_課題 1_
記録のうち、「Task」という文字列を含む行の数を数え、その数だけを答えてください。

_本文_
+-------+

送り込んだ政治家の変心
連載のなかで93年9月に廃止を決定した自民党への政治献金の斡旋を一新した、政策評価による企業献金の再開を04年1月に発表したことはすでにお知らせした。その半年前の夏のセミナーで正副会長の多数出席する会議で、経団連は政治献金について集中討議、大筋で復活させることを決めていたことも触れた。
だが、その具体案、さらには日程さえも詰めていなかった。驚くべきことに、それが急転直下、猛然と動き出す。契機となったのが経済3団体の結束で01年7月に政界へ送り込んだ政治家、近藤剛の驚くべき身勝手な振る舞いであった。一体何があったのか。
会員企業やフォーラムの期待を一身に背負って当選した近藤がこの重圧に耐えきれなくなったのか、辞職を突然宣言。当時の首相、小泉純一郎の推進する「聖域なき行政改革」の目玉、高速道路の民営化で焦点の日本道路公団の総裁に03年11月、いきなり就いてしまった。約4年の任期を残していたのにもかかわらずである。
近藤氏を推した企業人政治フォーラム(経団連HPより)
経団連はもちろんフォーラムの関係者に相談は一切なかった。独断専行の決断には怒りが渦巻いた。選挙活動に従事した会員企業らは「やってられない」と意気消沈。これを機に金食い虫の選挙とは手を切り、水面下で進めていた企業献金の再開に向けて動き出した。
発表した新型献金は政策評価をベースとしていた。政党の政策と経団連の政策との合致度や実績を採点、献金額に差をつける。弾んでもらいたければ、経団連と開きがないようにして欲しいとの一種の“利益誘導”である。かつてのように自民党一党に対する献金ではない。対象は民主主義を支えるすべての政党。政権交代を前提としていた。

+-------+

_課題 2_
上に示した経団連の企業献金再開をめぐる文章を、最後の文の後から書き継いでください。

_演習用データ_
+-------+

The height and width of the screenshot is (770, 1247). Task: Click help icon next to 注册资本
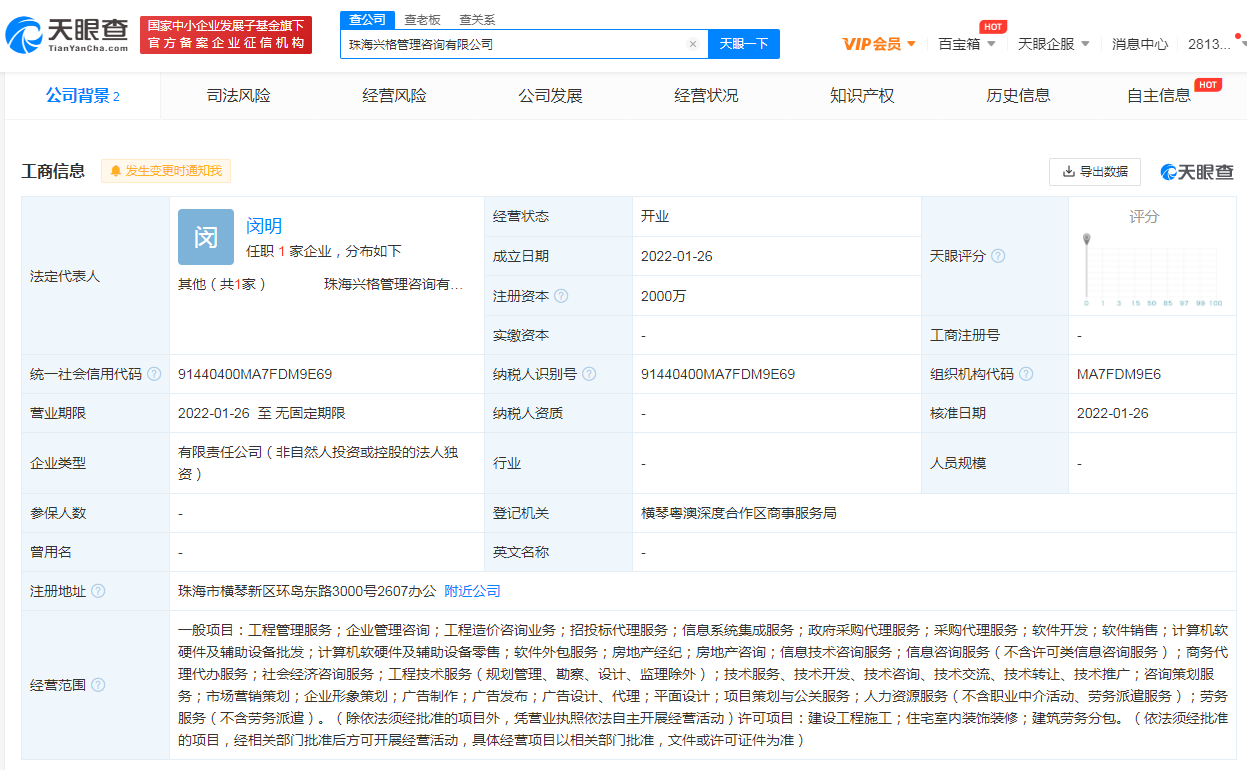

+-------+

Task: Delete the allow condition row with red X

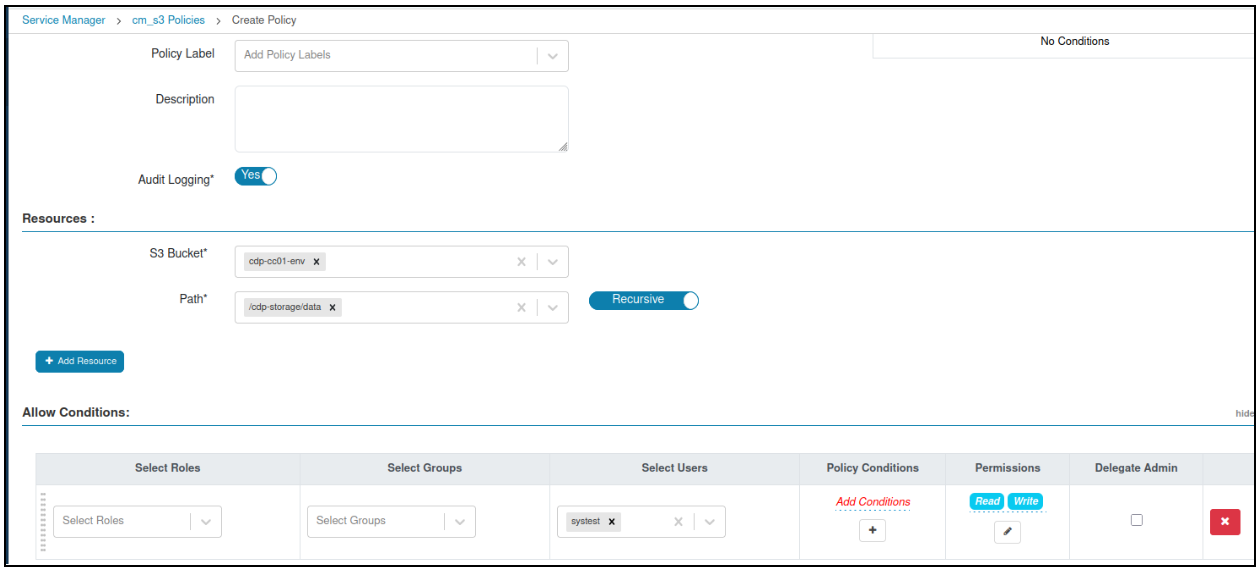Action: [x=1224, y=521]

+-------+

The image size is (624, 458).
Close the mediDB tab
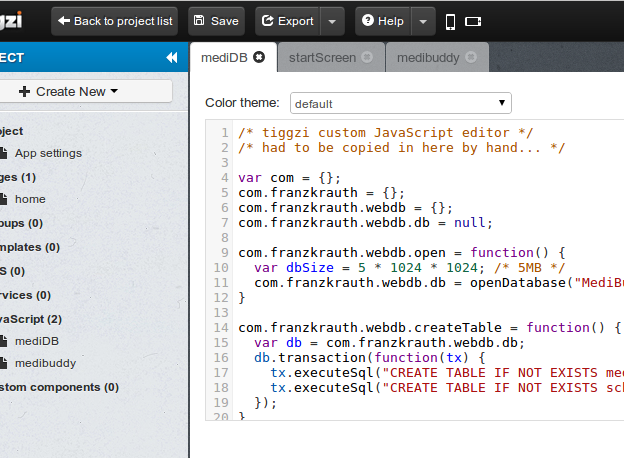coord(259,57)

+-------+

_回答 1_
2

_回答 2_
念頭にあったのは英米を範にした2大政党制への移行で、その考え方は企業人政治フォーラムのスタイルが土台になっていた。創設時の政経懇談会の講師に共産党を除く自民党以外の政治家も講師として招請するなど、いわば全方位外交だった。若手を中心とする講演会もしかり。シンポには大学教授など学識経験者も呼んだ。残念なことに、2大政党制を志向した奥田の当初の思いとは裏腹に最近の10年は自民党へ傾斜していた。09年からの民主党政権下で経団連が相手にされなかった教訓も大きい。自民党一強に依存した結果、フォーラムの活動は講演会にしても自民党議員が中心。野党とのパイプは細っていた。
だが、ここにきて戦略の大幅転換が迫られている。24年10月の総選挙で自民党が少数与党に転落したからである。自民党だけでは国政は進まない。野党へ秋波を送るかどうか考える必要が出てきた。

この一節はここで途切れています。